Vediamo le mamme e i bambini un po’ più serene, con il sorriso che illumina spesso i loro visi nonostante la sofferenza che non scompare mai e trapela di tanto in tanto insieme alle notizie che arrivano da Kiev, Leopoli, Lugansk. Noi volontari non osiamo chiedere nulla dei loro familiari rimasti a casa, non vogliamo turbarli ulteriormente” hanno detto i volontari.

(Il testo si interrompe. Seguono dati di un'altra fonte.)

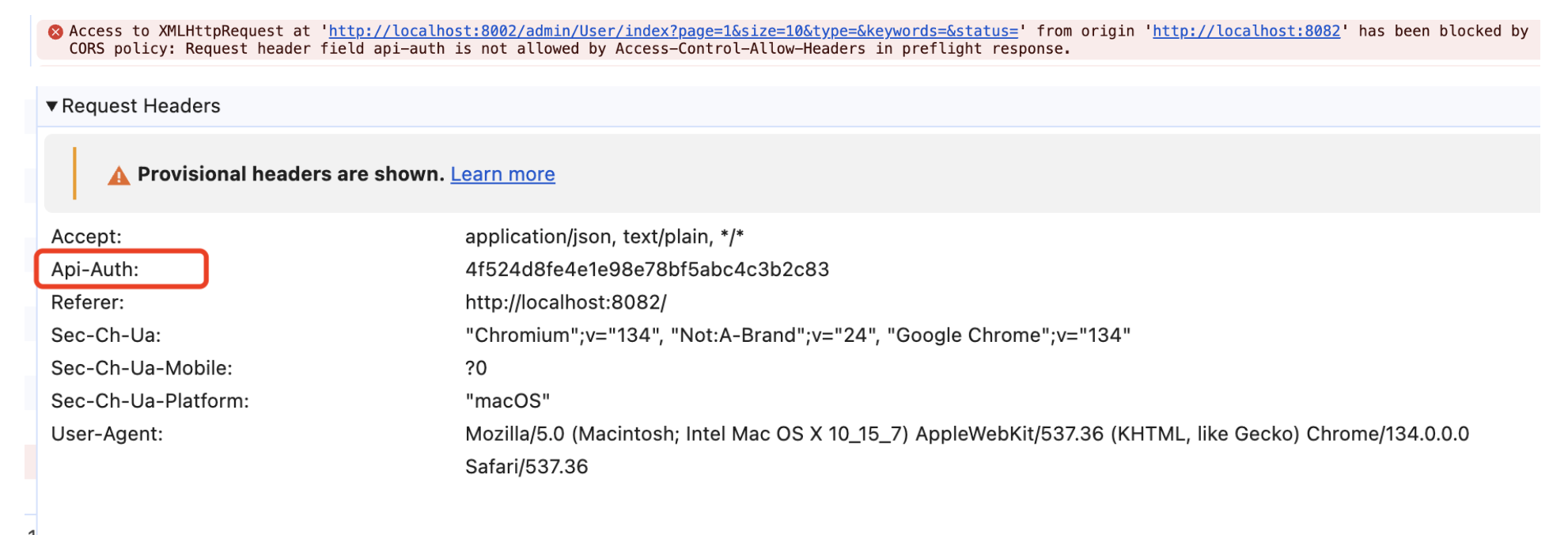Click the Accept header name
The image size is (1568, 535).
(86, 237)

“Ci vorrebbero pagine e pagine per descrivere questa avventura e quelli che, all’apparenza possono sembrare dettagli e sfumature, e invece sono gli aspetti importanti di qualcosa di irripetibile che è accaduto nelle vite di molti di noi.  – proseguono i volontari di Milano – Alcuni sono venuti per osservare, provare, vedere se erano capaci e sono rimasti facendosi coinvolgere in qualcosa di inaspettato; sono andati oltre l’ora e mezza di disponibilità ad insegnare una lingua e hanno dato letteralmente se stessi.

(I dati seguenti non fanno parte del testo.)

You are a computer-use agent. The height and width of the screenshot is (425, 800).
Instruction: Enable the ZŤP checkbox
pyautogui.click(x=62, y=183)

Molti di noi, oserei dire quasi tutti, hanno avuto la vita un po’ stravolta da questa esperienza: c’è chi ha scoperto una parte di sé che non conosceva, chi il desiderio celato di poter essere utile a qualcuno, chi si è visto stimolato a migliorarsi giungendo a maturare una nuova visione della vita. La curiosità di apprendere sempre cose nuove, in un confronto continuo e quotidiano tra ucraini e volontari ha generato non solo nuova energia ma una visione allargata della vita stessa.

Lavorare insieme, condividere un progetto con persone che si sono conosciute strada facendo, è stato importantissimo: abbiamo fatto incontri per organizzare l’attività didattica, le norme per la distribuzione del cibo, le varie gite, abbiamo creato una vera e propria segreteria del Centro. Abbiamo costruito una rete di solidarietà che vorremmo mettere al servizio della comunità anche quando l’emergenza ucraina sarà finita.”

Così concludono i volontari: “Per riassumere: le persone accolte che sono arrivate come profughi ucraini ora sono  semplicemente i nostri amici e amiche ucraine“.